La ceja de Esteban se arqueó con sorpresa. El gesto, tan familiar para Isabel, trajo consigo una avalancha de recuerdos que acabó por romper sus últimas defensas.
Con un sollozo desgarrador, Isabel se lanzó a sus brazos, rodeando su cuello como si fuera un salvavidas en medio de una tormenta. Las lágrimas, contenidas durante tanto tiempo, brotaban ahora sin control, empapando la camisa de Esteban. Era como si todo el peso de estos tres años, cada injusticia, cada momento de soledad, se materializara en ese llanto desconsolado.
La vulnerabilidad en el gesto de Isabel, tan característica de la niña que él había criado, desarmó por completo la furia que ardía en los ojos de Esteban. Sus manos, que habían permanecido suspendidas en el aire como si no supieran qué hacer, finalmente encontraron su lugar natural alrededor de la cintura de su hermana.
Isabel se aferró con más fuerza a su cuello, sus dedos crispados sobre la tela.
—¿Cómo está mamá? —Su voz salió entrecortada, ahogada entre sollozos.
Esteban la estrechó contra sí.
—Vaya, así que todavía te acuerdas que tienes madre —El tono era severo, pero había un dejo de calidez en su voz. "Pensé que al volver con los Galindo habrías olvidado todo lo de París", añadió para sus adentros.
El comentario solo provocó que Isabel intensificara su llanto, aferrándose a él como si temiera que fuera a desvanecerse.
...
Dos horas después, la historia completa había salido a la luz entre lágrimas y pausas entrecortadas. Durante sus tres años en Puerto San Rafael, Isabel no se había permitido derramar una sola lágrima. Ni los desprecios de la familia Galindo, ni sus humillaciones constantes habían logrado quebrarla. Pero ahora, al rememorar París, al hablar de la familia Allende, las lágrimas fluían sin control.

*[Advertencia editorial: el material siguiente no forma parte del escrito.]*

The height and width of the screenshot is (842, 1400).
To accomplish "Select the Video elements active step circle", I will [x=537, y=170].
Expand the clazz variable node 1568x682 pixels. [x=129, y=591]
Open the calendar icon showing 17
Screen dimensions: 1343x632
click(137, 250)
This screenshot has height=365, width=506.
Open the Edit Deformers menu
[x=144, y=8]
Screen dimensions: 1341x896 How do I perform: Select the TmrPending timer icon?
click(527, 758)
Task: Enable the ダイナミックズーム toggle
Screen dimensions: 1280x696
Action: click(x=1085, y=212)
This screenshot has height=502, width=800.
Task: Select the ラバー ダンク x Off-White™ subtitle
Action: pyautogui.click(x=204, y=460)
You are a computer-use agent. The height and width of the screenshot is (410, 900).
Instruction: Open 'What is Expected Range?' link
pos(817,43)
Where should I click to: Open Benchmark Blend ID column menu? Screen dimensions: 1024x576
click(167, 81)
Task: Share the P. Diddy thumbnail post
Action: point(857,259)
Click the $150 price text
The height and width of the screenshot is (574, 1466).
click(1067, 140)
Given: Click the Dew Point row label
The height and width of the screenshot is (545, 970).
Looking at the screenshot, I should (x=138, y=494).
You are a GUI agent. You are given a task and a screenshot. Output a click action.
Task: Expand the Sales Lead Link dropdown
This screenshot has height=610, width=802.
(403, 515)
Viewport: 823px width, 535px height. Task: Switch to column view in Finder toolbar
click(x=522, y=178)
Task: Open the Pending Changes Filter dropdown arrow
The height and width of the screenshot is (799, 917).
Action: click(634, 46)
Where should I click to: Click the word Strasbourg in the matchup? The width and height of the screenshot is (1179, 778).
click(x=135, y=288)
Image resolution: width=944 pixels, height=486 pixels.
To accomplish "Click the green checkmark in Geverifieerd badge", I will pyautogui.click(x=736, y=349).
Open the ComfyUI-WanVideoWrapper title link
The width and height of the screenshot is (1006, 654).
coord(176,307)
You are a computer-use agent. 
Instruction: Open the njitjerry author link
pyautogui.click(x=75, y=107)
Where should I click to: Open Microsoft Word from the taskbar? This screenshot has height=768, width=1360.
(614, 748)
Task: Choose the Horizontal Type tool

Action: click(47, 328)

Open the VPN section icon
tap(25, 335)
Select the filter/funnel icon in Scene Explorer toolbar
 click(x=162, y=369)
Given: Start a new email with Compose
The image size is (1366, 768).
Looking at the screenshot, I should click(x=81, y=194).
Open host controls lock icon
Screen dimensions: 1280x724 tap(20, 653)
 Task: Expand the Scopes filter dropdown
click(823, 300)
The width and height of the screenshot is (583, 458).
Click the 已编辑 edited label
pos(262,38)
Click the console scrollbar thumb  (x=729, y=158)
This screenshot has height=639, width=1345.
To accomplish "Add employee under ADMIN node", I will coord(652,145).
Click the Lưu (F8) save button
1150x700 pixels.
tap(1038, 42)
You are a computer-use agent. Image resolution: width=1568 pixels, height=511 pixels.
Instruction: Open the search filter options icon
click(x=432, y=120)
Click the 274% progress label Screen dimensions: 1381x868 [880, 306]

Los Allende siempre habían sido su respaldo en las sombras, su verdadera familia. Y Esteban... Esteban había sido más que su hermano adoptivo: su protector, su confidente, su roca en medio de cualquier tormenta. Perderlos de un día para otro había sido como vivir en una especie de limbo, un dolor tan profundo que había preferido enterrarlo durante tres años.
Sus manos temblaban mientras recordaba aquellos días oscuros. La familia Allende atravesaba su peor momento cuando ella tuvo que marcharse. Si hubiera podido elegir, habría permanecido al lado de Esteban sin dudarlo. Pero Flora Méndez, esa mujer obsesionada con su hermano, junto con Yeray, habían jugado sus cartas con cruel precisión.
En medio del caos tras la muerte de su padre, cuando los cimientos del imperio Allende temblaban, los Méndez habían secuestrado a su madre. El ultimátum fue claro: si Isabel no abandonaba a los Allende, su madre pagaría el precio. Bajo esa amenaza, ¿qué otra opción tenía?
Los Méndez eran prácticamente la realeza de París en aquel entonces. Con la repentina partida de su padre y el poder de Esteban aún consolidándose, enfrentarlos habría sido suicida. La antigua rivalidad entre Yeray y Esteban, combinada con la enfermiza obsesión de Flora, creaban una situación explosiva que Isabel no se atrevió a detonar.
Si su partida podía darle a la familia Allende un respiro, un momento de paz para reagruparse, entonces valdría la pena el sacrificio.
La expresión de Esteban se tornaba más gélida con cada palabra que escuchaba.
—¿Te dejaste intimidar así nada más? —El desprecio en su voz era palpable.
Isabel se encogió como una niña regañada.
—No tuve opción... Amenazaron con matar a mamá.
Esteban frunció el ceño, un gesto que Isabel conocía demasiado bien.